**What this task involves**
Some of the lines below need repeating. Reproduce exactly those between the lines holding "Afficher éléments par page (95, 180)" and "[Close dialog] (2542, 1228)", inclusive.

**Records contained in a dataset**
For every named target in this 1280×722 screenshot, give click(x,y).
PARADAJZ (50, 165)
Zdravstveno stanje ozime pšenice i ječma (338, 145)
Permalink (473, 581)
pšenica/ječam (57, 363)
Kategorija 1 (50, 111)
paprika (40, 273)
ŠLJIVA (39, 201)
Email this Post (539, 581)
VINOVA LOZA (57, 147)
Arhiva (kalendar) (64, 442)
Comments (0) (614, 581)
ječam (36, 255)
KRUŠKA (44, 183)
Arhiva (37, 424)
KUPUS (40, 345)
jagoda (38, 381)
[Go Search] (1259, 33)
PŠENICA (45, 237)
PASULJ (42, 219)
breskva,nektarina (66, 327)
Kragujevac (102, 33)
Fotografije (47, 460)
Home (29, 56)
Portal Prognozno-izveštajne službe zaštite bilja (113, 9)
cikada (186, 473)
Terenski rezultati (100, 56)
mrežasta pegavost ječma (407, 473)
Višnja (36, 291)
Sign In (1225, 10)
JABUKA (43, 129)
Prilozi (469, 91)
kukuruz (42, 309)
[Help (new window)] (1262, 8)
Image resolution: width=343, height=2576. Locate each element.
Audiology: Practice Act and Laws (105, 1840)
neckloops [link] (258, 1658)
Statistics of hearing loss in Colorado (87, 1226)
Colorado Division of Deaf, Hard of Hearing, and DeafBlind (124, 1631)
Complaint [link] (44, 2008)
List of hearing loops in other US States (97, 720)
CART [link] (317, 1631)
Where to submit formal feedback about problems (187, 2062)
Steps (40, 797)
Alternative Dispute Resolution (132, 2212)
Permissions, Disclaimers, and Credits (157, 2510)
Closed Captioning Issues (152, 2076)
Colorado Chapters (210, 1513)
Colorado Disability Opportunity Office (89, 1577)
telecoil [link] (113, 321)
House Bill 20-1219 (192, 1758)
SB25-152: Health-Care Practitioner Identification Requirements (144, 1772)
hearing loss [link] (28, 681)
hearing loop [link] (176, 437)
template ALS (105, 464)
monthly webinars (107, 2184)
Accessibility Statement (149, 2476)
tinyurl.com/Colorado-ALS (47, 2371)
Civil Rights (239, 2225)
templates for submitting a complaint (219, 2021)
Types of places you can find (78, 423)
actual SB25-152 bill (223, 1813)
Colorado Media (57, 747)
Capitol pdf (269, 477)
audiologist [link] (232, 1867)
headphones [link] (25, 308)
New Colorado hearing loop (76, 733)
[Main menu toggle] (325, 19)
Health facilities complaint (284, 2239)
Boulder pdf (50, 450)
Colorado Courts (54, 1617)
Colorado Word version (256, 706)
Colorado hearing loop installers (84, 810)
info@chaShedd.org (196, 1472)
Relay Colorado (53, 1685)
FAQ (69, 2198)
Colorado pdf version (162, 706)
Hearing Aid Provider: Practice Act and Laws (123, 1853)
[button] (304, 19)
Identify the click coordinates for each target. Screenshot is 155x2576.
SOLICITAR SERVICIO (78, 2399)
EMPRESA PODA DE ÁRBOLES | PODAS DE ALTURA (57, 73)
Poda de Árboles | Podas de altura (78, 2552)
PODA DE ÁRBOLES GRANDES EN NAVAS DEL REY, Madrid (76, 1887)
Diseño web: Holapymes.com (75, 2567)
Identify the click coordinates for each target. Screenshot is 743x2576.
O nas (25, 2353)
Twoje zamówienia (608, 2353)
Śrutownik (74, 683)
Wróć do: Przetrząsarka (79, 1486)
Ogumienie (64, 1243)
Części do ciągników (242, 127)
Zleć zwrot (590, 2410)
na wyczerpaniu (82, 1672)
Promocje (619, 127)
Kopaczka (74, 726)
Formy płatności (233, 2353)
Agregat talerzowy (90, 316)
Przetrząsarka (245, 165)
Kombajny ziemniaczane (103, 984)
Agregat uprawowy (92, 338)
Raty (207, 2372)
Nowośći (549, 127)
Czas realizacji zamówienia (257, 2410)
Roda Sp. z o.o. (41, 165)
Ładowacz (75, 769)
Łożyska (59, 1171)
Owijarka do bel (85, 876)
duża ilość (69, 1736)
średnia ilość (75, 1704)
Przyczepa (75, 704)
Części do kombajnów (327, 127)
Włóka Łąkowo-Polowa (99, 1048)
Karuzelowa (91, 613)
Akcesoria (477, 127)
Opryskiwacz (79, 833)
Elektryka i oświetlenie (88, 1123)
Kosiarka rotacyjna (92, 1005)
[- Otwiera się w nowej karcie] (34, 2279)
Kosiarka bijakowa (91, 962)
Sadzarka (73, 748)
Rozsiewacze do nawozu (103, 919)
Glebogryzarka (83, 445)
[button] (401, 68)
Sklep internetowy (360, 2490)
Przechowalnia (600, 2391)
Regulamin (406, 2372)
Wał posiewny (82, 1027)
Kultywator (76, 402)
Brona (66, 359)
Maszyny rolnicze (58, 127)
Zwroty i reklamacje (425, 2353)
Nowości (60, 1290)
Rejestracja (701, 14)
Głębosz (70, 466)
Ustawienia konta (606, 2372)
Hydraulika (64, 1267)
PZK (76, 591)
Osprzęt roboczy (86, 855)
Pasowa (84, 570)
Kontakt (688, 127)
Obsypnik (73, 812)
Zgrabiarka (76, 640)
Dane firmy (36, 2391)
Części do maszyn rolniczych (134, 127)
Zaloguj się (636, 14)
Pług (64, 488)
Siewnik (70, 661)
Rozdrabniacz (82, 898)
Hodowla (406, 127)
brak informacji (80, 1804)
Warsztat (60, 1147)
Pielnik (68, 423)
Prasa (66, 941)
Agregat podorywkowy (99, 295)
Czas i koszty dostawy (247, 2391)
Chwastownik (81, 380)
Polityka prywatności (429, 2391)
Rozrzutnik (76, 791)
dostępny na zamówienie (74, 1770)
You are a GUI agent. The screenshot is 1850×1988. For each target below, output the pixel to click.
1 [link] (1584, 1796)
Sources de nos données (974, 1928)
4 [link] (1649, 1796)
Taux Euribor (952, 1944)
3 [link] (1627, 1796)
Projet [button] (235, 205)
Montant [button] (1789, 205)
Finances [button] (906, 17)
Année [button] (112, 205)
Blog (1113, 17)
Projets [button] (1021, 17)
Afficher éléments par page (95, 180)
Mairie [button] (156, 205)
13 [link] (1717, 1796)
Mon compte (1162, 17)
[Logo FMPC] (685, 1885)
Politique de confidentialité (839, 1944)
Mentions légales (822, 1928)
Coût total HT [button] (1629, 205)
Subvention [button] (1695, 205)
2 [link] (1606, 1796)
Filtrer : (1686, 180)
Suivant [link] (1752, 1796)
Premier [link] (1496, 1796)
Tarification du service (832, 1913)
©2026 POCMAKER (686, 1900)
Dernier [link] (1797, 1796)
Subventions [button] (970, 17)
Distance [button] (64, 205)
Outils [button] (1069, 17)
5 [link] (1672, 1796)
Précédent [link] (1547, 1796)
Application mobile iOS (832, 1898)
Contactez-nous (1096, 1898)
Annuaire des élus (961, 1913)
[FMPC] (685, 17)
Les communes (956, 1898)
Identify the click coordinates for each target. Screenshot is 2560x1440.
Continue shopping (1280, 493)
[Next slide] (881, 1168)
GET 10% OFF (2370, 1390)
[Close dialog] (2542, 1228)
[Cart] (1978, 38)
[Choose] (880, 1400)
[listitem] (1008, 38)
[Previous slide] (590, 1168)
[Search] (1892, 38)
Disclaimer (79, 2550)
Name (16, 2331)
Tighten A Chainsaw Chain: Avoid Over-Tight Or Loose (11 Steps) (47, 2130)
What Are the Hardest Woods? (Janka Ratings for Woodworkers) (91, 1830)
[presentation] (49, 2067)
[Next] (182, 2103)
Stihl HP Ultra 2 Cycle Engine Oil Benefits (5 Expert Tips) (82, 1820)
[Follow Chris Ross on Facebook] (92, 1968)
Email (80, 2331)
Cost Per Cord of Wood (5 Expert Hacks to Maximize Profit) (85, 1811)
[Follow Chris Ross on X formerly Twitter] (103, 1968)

**Answer space**
Afficher éléments par page (95, 180)
Mairie [button] (156, 205)
13 [link] (1717, 1796)
Mon compte (1162, 17)
[Logo FMPC] (685, 1885)
Politique de confidentialité (839, 1944)
Mentions légales (822, 1928)
Coût total HT [button] (1629, 205)
Subvention [button] (1695, 205)
2 [link] (1606, 1796)
Filtrer : (1686, 180)
Suivant [link] (1752, 1796)
Premier [link] (1496, 1796)
Tarification du service (832, 1913)
©2026 POCMAKER (686, 1900)
Dernier [link] (1797, 1796)
Subventions [button] (970, 17)
Distance [button] (64, 205)
Outils [button] (1069, 17)
5 [link] (1672, 1796)
Précédent [link] (1547, 1796)
Application mobile iOS (832, 1898)
Contactez-nous (1096, 1898)
Annuaire des élus (961, 1913)
[FMPC] (685, 17)
Les communes (956, 1898)
Identify the click coordinates for each target. Screenshot is 2560x1440.
Continue shopping (1280, 493)
[Next slide] (881, 1168)
GET 10% OFF (2370, 1390)
[Close dialog] (2542, 1228)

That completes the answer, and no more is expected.